Les Misérables is, among other things, the story of Jean Valjean (Hugh Jackman) and his road to redemption in nineteenth-century France. The film opens with Valjean a prisoner, because nineteen years ago he stole bread to try and save the life of his sister’s son. In prison, he is known as Prisoner 24601 to the menancing Inspector Javert (Russell Crowe). Eventually, Valjean is released from bondage and decides to reinvent himself as a businessman, establishing a factory that employs indigent women. One of these women, Fantine, is thrown out on the street for concealing an illegitimate child. She turns to prostitution to support her daughter, and eventually dies of consumption, leaving the little girl behind. Valjean, learning of Fantine’s destitution, promises to find and support the child, all the while pursued by the dogged Javert, who believes Valjean is “once a criminal, always a criminal.”
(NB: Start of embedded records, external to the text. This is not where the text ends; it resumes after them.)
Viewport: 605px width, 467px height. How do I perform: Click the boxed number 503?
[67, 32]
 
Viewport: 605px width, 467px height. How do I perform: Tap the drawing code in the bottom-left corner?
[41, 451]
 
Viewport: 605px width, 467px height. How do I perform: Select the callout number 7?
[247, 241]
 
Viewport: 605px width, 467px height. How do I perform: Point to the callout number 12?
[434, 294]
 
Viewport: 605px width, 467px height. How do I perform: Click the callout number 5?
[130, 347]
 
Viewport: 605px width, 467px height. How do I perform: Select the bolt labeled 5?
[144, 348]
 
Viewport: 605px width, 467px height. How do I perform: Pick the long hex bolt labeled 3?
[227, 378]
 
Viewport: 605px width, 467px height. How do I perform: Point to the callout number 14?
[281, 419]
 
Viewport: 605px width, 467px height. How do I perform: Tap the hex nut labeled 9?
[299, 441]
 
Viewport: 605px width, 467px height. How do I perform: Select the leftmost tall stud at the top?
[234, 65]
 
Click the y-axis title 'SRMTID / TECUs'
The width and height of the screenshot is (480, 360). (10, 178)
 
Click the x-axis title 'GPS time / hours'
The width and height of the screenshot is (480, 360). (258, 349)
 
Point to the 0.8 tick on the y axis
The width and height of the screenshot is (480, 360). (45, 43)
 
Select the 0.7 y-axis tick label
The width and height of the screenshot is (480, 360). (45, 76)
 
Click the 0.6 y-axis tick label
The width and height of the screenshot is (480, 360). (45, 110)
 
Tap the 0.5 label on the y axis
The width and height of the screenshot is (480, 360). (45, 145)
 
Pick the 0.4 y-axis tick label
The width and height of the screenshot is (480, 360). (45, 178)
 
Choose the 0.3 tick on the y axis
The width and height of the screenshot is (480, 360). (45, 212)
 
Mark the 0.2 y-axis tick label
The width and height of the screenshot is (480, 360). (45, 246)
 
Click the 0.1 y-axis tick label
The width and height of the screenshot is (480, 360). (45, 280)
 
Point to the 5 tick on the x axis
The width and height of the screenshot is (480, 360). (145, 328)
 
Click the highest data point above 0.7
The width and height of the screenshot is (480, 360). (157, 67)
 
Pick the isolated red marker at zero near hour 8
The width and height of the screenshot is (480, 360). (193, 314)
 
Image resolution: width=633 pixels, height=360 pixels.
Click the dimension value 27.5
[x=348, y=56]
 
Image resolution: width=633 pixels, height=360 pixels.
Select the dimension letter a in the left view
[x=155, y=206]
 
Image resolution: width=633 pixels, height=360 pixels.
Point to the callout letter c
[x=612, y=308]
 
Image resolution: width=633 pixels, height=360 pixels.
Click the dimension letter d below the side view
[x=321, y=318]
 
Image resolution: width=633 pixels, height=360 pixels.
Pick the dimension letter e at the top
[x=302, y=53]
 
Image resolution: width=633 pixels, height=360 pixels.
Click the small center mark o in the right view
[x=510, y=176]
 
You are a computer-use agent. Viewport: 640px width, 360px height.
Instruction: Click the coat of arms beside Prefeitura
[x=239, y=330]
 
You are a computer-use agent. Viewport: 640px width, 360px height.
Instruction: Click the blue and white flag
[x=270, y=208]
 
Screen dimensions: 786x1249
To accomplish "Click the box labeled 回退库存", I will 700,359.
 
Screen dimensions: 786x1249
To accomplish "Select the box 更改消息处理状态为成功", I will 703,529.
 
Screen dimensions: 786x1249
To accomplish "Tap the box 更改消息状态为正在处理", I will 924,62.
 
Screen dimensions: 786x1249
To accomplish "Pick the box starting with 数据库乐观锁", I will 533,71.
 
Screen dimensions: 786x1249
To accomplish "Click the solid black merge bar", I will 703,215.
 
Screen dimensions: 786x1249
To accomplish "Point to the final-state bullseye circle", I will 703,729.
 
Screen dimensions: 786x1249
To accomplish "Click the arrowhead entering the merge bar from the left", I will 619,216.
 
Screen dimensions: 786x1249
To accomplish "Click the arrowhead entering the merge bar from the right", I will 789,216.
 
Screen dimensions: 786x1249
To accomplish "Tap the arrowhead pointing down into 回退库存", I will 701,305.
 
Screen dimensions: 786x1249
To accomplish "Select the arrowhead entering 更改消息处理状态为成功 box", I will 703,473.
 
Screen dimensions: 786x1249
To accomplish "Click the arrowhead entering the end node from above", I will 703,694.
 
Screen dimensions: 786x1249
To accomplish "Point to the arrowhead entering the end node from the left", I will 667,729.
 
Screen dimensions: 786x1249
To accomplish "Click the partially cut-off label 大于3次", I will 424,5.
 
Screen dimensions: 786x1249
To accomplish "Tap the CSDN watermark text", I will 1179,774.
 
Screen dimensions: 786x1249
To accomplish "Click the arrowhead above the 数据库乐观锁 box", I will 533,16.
Les Mis — as it is called by many theatre fans worldwide — is one of the most well–known musicals of all time, adapted from an engrossing doorstop of a novel by Victor Hugo. The fact that director Tom Hooper (a 2011 Academy Award–winner for The King’s Speech) attempted to bring such real-life honesty to such a valued piece of writing is nothing short of commendable. Hooper’s set design team has crafted a remarkably genuine, lived-in reality for these characters to navigate: incredibly dingy, distressed sets that only enforce the bleakness of the film’s tone. Every character looks like he or she hasn’t had a bath in weeks and doesn’t know what a dentist is. Seeing all of this only drew me further into the world of Les Mis.
The cast is almost universally exceptional, particularly Hugh Jackman and Anne Hathaway, who are magic as Valjean and Fantine, respectively. Hathaway’s Fantine is on screen for no more than a cumulative twenty minutes, but in those minutes she managed to both move me emotionally and break my heart. Among the supporting cast, Sacha Baron Cohen and Helena Bonham Carter do a decent job of providing some much needed levity to such a depressing film with their rendition of “Master of the House.” Also noteworthy — and particularly impressive — are the child actors, who really convey a sense of all that these children were forced to deal with in trying to survive in France.
Les Mis is unique — even among musicals — in that it is “sung-through,” meaning that almost all of the dialogue included in the film is delivered in song. While this is certainly impressive, this is also the film’s biggest problem. Even though I felt emotionally connected to all that was occurring, having everything constantly sung at me grew stale rather quickly. With the quantity and quality of singing on display in the film, the worst performance was given by Russell Crowe as the dogged Javert. While Javert’s passion for capturing his former prisoner Valjean was abundantly clear, Crowe’s garage rock voice was not at all suited to the operatic style other performers were bringing to the table.
I couldn’t help noticing that Amanda Seyfried, as the adult version of Fantine’s orphaned daughter Cossette, has a voice very similar to the Disney princess Snow White. There were a few moments when I found her vocals a bit too high-pitched, but she still managed to give an engaging performance as the love interest to Eddie Redmayne’s young revolutionary Marius.
Overall, Les Mis is a very honest adaptation that should move fans of musicals and, at the very least, intrigue general audiences. Should you choose to see it, it shouldn’t be hard to find.